*Your instructions*.
Rewrite every row below with "word" changed to "term" and everything else left the same. Leave the pictures out.

*Data for this task*.
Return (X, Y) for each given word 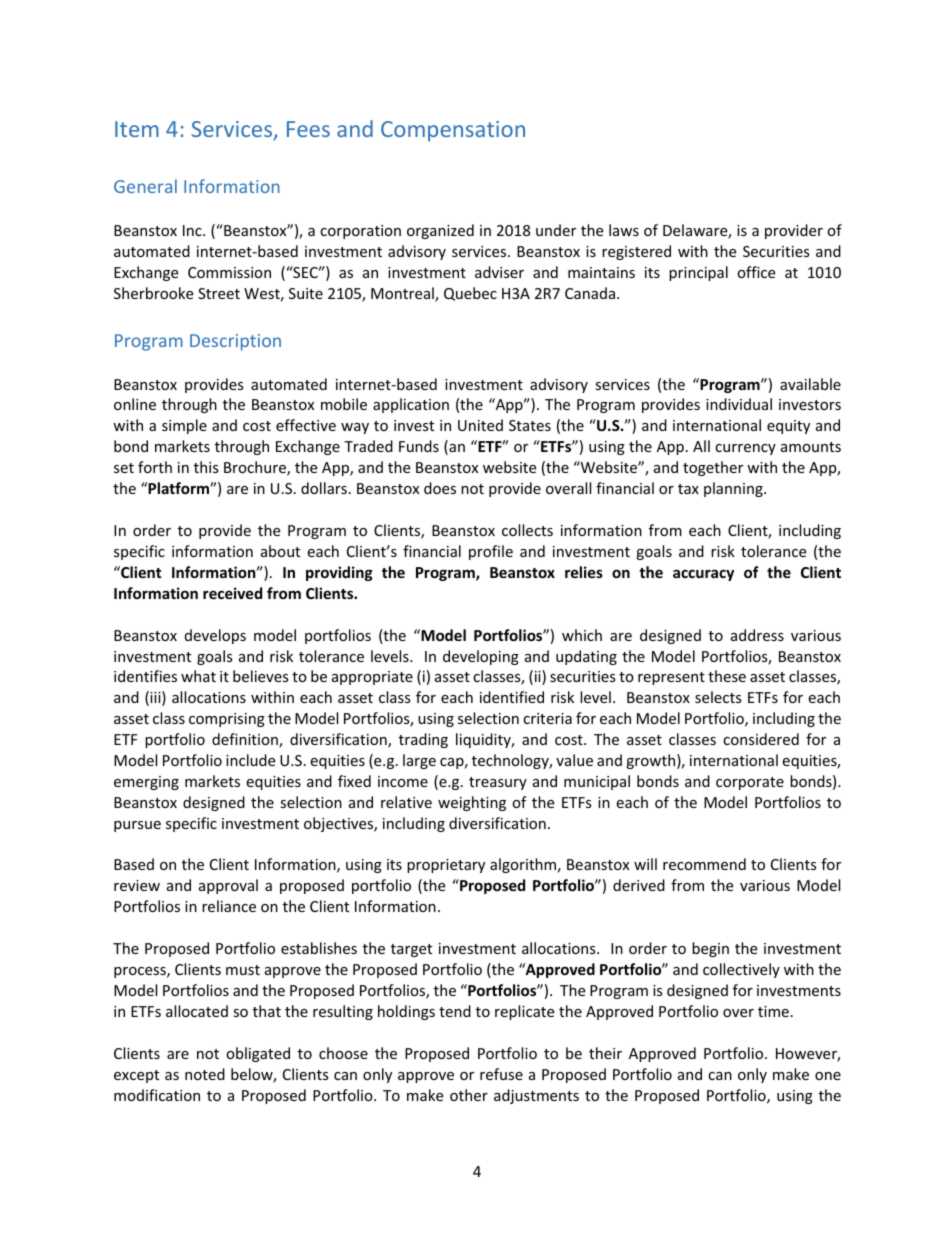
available (810, 384)
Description (235, 342)
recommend (704, 864)
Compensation (453, 131)
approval (228, 886)
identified (512, 697)
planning (734, 489)
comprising (227, 720)
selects (718, 697)
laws (624, 230)
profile (491, 552)
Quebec (470, 294)
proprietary (446, 866)
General (145, 186)
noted (205, 1074)
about (280, 551)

*Solution to this problem*.
Return (X, Y) for each given term 
available (810, 384)
Description (235, 342)
recommend (704, 864)
Compensation (453, 131)
approval (228, 886)
identified (512, 697)
planning (734, 489)
comprising (227, 720)
selects (718, 697)
laws (624, 230)
profile (491, 552)
Quebec (470, 294)
proprietary (446, 866)
General (145, 186)
noted (205, 1074)
about (280, 551)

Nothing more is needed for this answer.